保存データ

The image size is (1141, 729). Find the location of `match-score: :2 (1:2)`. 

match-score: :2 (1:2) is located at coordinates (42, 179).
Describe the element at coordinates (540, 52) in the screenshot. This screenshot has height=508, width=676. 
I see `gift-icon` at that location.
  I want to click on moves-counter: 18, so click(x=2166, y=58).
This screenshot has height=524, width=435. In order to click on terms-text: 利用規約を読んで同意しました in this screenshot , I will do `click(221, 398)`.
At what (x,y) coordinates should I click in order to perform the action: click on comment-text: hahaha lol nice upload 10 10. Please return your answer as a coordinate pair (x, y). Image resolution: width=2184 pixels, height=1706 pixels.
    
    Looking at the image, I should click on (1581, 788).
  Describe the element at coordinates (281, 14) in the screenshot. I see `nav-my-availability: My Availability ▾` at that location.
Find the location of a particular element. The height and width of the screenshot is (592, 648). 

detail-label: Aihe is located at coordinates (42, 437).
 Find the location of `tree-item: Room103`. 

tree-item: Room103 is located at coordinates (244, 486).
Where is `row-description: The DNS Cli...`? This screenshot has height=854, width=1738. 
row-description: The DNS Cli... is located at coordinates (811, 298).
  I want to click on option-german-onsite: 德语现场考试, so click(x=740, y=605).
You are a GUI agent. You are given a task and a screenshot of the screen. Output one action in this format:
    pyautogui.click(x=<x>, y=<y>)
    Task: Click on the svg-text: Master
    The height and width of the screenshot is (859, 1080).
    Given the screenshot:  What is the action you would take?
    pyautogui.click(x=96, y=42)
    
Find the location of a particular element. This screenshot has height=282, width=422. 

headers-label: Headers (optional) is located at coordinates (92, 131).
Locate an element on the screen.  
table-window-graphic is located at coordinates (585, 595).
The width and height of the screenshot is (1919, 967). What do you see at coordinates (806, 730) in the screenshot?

課題の目的
上の記録をすべて、一字一句変えずに書き写すこと。

回答欄
The image size is (1141, 729). Find the location of `match-score: :2 (1:2)`. 

match-score: :2 (1:2) is located at coordinates (42, 179).
Describe the element at coordinates (540, 52) in the screenshot. This screenshot has height=508, width=676. 
I see `gift-icon` at that location.
  I want to click on moves-counter: 18, so click(x=2166, y=58).
This screenshot has height=524, width=435. In order to click on terms-text: 利用規約を読んで同意しました in this screenshot , I will do `click(221, 398)`.
At what (x,y) coordinates should I click in order to perform the action: click on comment-text: hahaha lol nice upload 10 10. Please return your answer as a coordinate pair (x, y). Image resolution: width=2184 pixels, height=1706 pixels.
    
    Looking at the image, I should click on (1581, 788).
  Describe the element at coordinates (281, 14) in the screenshot. I see `nav-my-availability: My Availability ▾` at that location.
Find the location of a particular element. The height and width of the screenshot is (592, 648). 

detail-label: Aihe is located at coordinates (42, 437).
 Find the location of `tree-item: Room103`. 

tree-item: Room103 is located at coordinates (244, 486).
Where is `row-description: The DNS Cli...`? This screenshot has height=854, width=1738. 
row-description: The DNS Cli... is located at coordinates (811, 298).
  I want to click on option-german-onsite: 德语现场考试, so click(x=740, y=605).
You are a GUI agent. You are given a task and a screenshot of the screen. Output one action in this format:
    pyautogui.click(x=<x>, y=<y>)
    Task: Click on the svg-text: Master
    The height and width of the screenshot is (859, 1080).
    Given the screenshot:  What is the action you would take?
    pyautogui.click(x=96, y=42)
    
Find the location of a particular element. This screenshot has height=282, width=422. 

headers-label: Headers (optional) is located at coordinates (92, 131).
Locate an element on the screen.  
table-window-graphic is located at coordinates (585, 595).
The width and height of the screenshot is (1919, 967). What do you see at coordinates (806, 730) in the screenshot?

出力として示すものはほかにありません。